→ **Data shown**:
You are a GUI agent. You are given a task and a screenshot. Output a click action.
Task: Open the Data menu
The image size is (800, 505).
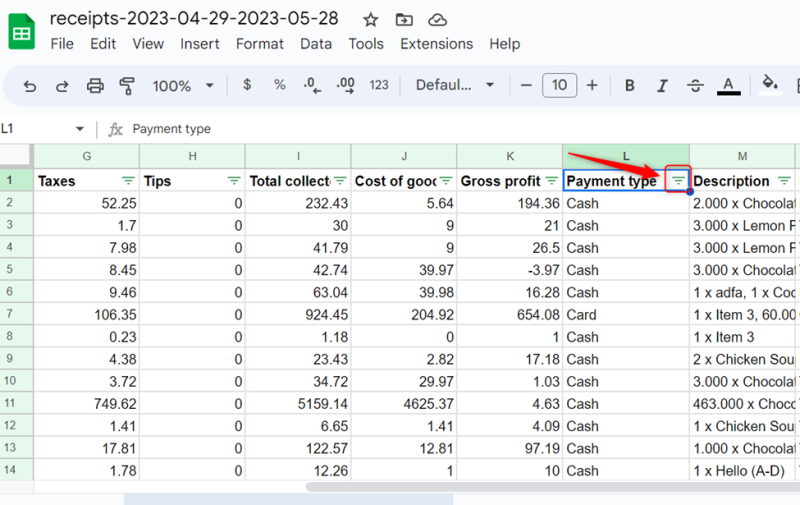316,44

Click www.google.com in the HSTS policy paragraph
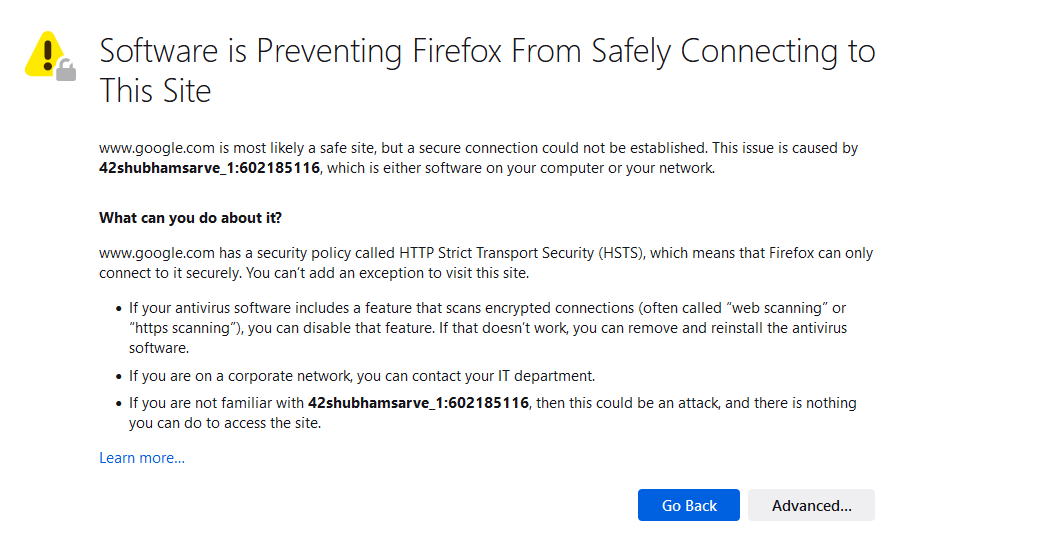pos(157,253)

→ **Work to be completed**:
Write out again, word for word, the lines from the one holding "Task: Open the Data menu" through the final line of the listing, including both ends but no pictures.

→ **Response box**:
Task: Open the Data menu
The image size is (800, 505).
316,44

Click www.google.com in the HSTS policy paragraph
pos(157,253)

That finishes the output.